Subsequent reads from the address range may read ``undef`` until the memory is overwritten with a different value.
These operations *hint* the implementation that data in the L2 cache can be destructively discarded without writing it back to memory.
The operand ``immarg`` is an integer constant that specifies the length in bytes of the address range ``[%ptr, %ptr + immarg)`` to write ``undef`` into.
The only supported value for the ``immarg`` operand is ``128``.
If generic addressing is used and the specified address does not fall within the address window of ``addrspace(1)`` the behavior is undefined.
.. code-block:: llvm
call void @llvm.nvvm.discard.L2(ptr %p, i64 8) ;; writes `undef` to [p, p+8)
%a = load i64, ptr %p ;; loads undef
%b = load i64, ptr %p ;; loads undef
;; comparing %a and %b compares undef values!

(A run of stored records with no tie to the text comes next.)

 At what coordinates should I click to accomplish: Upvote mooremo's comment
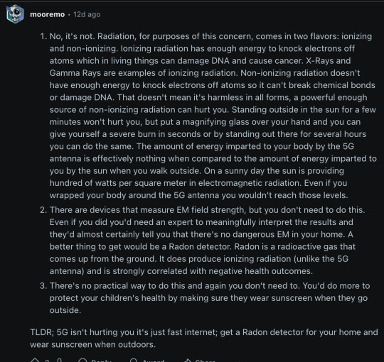pos(35,361)
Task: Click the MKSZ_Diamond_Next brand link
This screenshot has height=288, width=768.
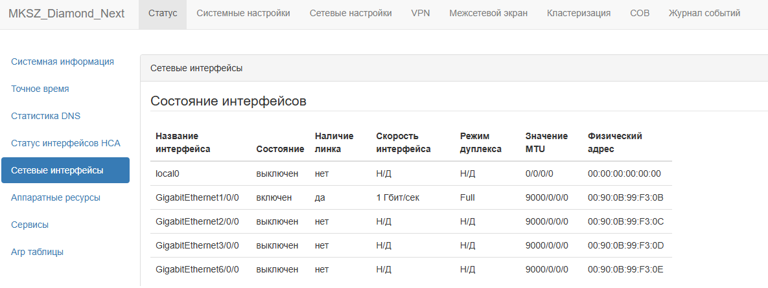Action: (x=67, y=13)
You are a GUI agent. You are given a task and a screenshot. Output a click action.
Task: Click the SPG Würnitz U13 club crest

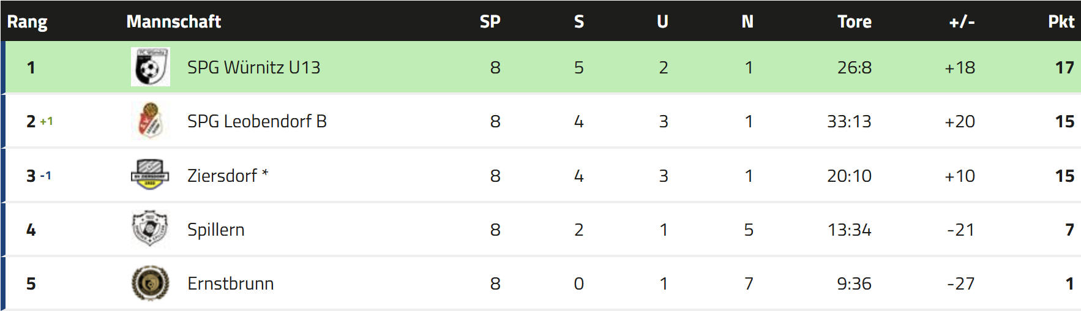pos(150,67)
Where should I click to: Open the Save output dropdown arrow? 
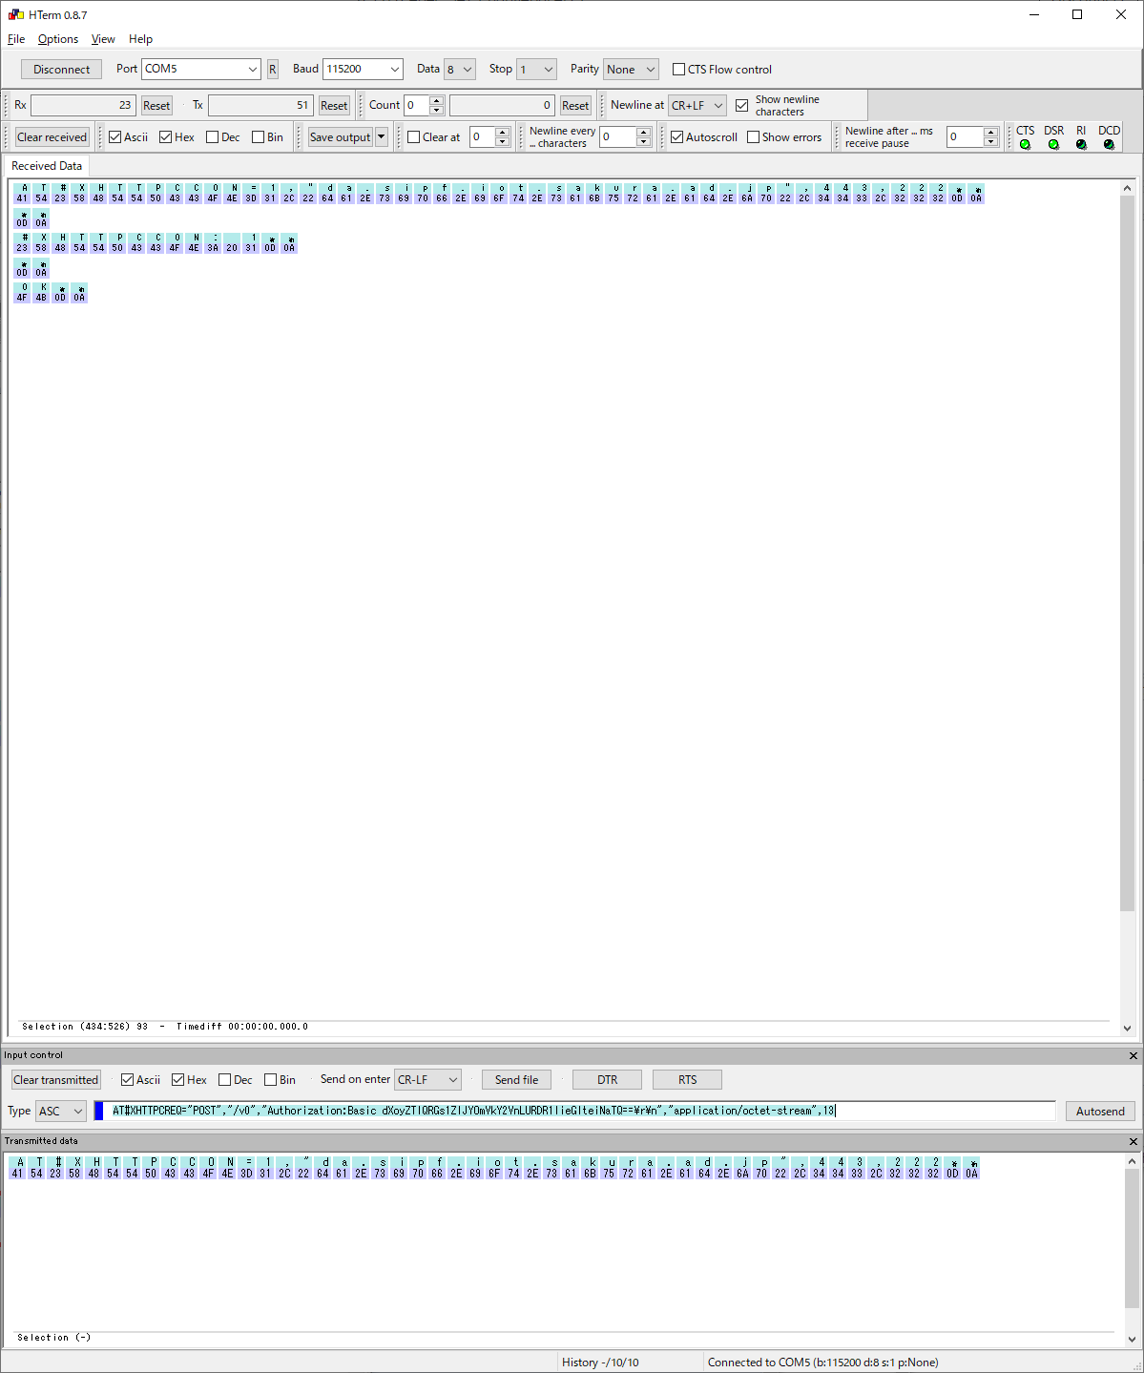[382, 137]
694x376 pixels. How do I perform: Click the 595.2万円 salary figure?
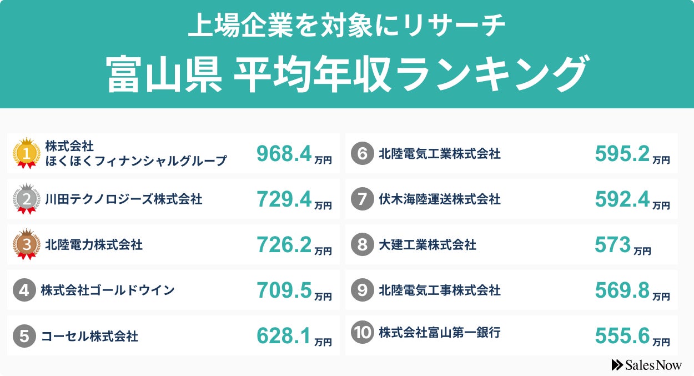click(x=632, y=154)
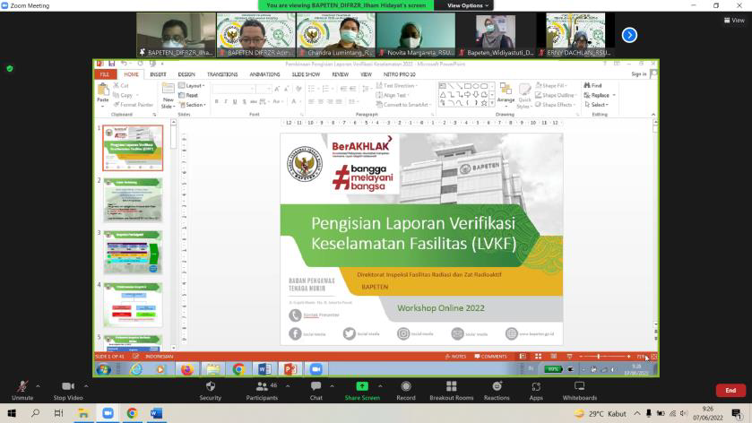
Task: Stop Video using the camera toggle
Action: [x=67, y=387]
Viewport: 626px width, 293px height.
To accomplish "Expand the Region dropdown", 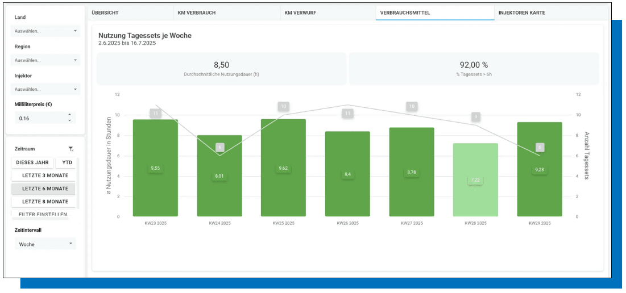I will 45,60.
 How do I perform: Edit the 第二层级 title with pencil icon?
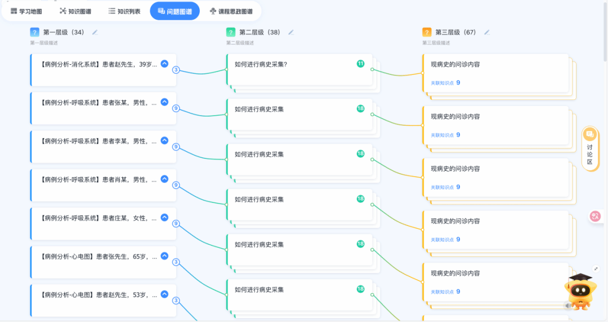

%fa = freeze i64 %a ;; freezes undef to stable bitpatter
%fb = freeze i64 %b ;; freezes undef to stable bitpattern
;; %fa may compare different to %fb!
For more information, refer to the `CUDA C++ discard documentation <https://nvidia.github.io/cccl/libcudacxx/extended_api/memory_access_properties/discard_memory.html>`__ and the `PTX ISA discard documentation <https://docs.nvidia.com/cuda/parallel-thread-execution/#data-movement-and-conversion-instructions-discard>`__ .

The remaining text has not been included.